__Your assignment__
Scan the records for the word "will". Return each line where it is found.

__Saved entries__
▬▬▬

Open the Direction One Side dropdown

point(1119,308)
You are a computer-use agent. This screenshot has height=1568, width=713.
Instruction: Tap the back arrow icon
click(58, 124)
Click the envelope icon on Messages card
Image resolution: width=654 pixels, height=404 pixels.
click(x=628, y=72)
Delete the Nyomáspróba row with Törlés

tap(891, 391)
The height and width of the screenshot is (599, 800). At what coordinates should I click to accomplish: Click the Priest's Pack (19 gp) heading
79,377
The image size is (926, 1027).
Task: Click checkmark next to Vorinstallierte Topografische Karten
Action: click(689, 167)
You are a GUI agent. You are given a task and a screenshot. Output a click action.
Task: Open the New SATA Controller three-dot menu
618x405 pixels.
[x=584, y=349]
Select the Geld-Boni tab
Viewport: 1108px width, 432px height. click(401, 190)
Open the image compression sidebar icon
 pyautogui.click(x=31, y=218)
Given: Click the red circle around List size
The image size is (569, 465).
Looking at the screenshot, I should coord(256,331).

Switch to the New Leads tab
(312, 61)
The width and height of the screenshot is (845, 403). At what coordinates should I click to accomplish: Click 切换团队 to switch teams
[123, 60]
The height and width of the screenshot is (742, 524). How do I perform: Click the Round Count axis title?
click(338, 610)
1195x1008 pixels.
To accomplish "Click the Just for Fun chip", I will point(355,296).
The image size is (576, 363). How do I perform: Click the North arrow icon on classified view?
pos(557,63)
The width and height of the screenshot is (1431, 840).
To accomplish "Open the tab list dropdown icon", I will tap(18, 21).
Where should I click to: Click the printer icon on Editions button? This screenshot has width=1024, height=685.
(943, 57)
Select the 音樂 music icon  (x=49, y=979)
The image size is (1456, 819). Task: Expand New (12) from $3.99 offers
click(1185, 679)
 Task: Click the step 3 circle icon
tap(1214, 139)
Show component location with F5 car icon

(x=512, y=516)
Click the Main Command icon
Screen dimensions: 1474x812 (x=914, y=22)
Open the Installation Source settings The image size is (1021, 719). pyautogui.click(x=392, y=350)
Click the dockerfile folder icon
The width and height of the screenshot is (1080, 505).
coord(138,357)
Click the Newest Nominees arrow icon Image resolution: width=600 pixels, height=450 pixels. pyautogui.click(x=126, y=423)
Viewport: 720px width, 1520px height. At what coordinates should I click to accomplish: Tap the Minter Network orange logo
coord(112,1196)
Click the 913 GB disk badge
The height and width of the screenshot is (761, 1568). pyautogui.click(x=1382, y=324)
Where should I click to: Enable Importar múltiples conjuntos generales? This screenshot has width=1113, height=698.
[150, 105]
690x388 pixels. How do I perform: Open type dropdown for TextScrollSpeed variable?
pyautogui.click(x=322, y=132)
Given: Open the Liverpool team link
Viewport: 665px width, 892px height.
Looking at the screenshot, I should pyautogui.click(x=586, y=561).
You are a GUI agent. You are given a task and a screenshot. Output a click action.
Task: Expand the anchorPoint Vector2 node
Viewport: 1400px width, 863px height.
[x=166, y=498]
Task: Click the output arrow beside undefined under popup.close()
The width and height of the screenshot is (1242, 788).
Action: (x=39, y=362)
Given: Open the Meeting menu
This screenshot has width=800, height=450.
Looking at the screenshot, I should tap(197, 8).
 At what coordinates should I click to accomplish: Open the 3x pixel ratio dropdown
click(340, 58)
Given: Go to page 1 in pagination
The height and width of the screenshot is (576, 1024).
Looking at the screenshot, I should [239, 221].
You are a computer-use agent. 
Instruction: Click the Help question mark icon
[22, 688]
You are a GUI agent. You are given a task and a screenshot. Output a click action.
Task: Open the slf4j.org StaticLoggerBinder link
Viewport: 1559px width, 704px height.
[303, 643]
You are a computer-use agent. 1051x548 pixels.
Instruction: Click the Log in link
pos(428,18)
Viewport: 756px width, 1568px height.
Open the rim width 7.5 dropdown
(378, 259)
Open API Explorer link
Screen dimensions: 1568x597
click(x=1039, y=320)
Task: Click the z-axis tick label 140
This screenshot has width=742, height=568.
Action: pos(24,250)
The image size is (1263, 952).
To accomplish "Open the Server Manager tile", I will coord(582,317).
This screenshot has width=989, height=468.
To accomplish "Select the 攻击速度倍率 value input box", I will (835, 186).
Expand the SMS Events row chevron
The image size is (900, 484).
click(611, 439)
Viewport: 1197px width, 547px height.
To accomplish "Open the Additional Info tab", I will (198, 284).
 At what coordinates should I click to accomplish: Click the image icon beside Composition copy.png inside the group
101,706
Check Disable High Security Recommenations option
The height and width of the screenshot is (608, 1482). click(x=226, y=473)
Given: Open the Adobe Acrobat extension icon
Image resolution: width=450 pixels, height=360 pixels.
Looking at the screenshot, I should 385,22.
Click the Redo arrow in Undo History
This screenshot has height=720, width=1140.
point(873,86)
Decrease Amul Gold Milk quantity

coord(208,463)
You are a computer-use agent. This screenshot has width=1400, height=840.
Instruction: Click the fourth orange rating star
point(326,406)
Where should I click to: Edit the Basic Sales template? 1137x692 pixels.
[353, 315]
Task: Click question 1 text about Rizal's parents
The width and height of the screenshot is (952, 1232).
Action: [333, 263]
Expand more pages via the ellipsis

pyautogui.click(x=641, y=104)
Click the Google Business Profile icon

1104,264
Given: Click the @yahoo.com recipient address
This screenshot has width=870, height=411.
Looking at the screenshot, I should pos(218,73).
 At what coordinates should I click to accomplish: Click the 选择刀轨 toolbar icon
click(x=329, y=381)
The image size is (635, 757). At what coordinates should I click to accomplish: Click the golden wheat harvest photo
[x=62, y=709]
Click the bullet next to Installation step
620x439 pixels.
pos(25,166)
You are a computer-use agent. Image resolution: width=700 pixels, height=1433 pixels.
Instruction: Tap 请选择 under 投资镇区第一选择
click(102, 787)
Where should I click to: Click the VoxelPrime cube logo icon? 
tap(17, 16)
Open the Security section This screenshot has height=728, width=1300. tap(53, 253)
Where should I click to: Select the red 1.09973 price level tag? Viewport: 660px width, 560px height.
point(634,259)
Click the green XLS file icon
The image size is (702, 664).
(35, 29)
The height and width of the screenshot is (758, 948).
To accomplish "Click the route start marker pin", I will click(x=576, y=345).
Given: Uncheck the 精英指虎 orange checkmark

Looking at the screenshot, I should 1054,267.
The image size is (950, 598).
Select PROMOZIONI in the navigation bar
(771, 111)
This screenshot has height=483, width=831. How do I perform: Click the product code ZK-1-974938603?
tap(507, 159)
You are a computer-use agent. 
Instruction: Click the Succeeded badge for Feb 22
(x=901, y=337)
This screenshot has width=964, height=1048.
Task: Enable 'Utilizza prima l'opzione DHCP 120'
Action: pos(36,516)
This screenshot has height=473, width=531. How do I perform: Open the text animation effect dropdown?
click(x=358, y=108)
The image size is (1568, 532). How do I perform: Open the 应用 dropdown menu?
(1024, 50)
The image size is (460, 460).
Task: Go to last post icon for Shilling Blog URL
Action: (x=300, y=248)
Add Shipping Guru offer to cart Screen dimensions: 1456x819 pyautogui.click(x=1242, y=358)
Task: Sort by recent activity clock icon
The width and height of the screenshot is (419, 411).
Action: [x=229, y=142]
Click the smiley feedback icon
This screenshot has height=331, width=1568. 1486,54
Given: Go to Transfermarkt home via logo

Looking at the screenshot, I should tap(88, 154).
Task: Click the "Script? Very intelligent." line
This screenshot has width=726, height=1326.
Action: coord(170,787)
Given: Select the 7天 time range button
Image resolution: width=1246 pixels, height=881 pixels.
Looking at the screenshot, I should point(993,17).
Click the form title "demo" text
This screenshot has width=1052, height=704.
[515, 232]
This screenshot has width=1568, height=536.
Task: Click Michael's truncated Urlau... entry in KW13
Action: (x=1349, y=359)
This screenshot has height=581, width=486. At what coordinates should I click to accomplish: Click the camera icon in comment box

▬▬▬

__Answer section__
To accomplish "Click the Just for Fun chip", I will point(355,296).
To accomplish "Open the tab list dropdown icon", I will tap(18, 21).
To accomplish "Open the Server Manager tile", I will coord(582,317).
To accomplish "Select the 攻击速度倍率 value input box", I will (835, 186).
To accomplish "Open the Additional Info tab", I will (198, 284).
To accomplish "Click the route start marker pin", I will click(x=576, y=345).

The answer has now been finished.